ECCIDIO DELLE FOSSE ARDEATINE |
L'origine:
l'attentato di via Rasella (resoconto sommario) (numero delle vittime) (relazione sull'eccidio) |
II mattino successivo, alle nove, il Kappler aveva un colloquio con il
Commissario di P.S. Alianello, che pregava di chiedere, con la massima urgenza,
al vice capo della polizia Cerruti se la polizia italiana era in grado di
fornire cinquanta persone. II Cerruti poco dopo gli comunicava che avrebbe
mandato da lui il Questore Caruso perché prendesse accordi in merito alla
consegna di cinquanta uomini. Alle 9,45 il Caruso, accompagnato dal Ten. Koch,
che in quel tempo svolgeva funzioni di polizia non ben definite, si presentava
dal Kappler. Questi spiegava ai due come, per completare una lista di persone da
fucilare in conseguenza dell'attentato di Via Rasella, aveva bisogno di
cinquanta persone arrestate a disposizione della polizia italiana e spiegava i
criteri in base ai quali egli aveva già compilato una lista di 270 persone. A
conclusione di questo colloquio si stabiliva che il Questore Caruso avrebbe
fatto pervenire al Kappler per le ore 13 un elenco di cinquanta persone.

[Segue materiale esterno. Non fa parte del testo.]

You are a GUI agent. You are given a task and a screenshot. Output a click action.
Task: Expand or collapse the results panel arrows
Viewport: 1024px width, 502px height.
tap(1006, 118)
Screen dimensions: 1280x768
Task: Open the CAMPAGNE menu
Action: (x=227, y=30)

Nell'elenco compilato dal Kappler con l'aiuto dei suoi collaboratori numerosi
erano i detenuti per reati comuni e gli ebrei arrestati per motivi razziali; fra
gli altri poi una persona assolta dal Tribunale Militare tedesco e due ragazzi
di 15 anni, dei quali uno arrestato perché ebreo. Alle 12 circa l'imputato si
recava nell'ufficio del Gen. Maeltzer il quale qualche ora prima gli aveva fatto
sapere che l'attendeva per tale ora. Mentre quel generale lo informava che
I'ordine della rappresaglia proveniva da Hitler giungeva il Maggiore Dobrik del
battaglione "Bozen", che era stato convocato qualche ora prima. Il Ten. Col.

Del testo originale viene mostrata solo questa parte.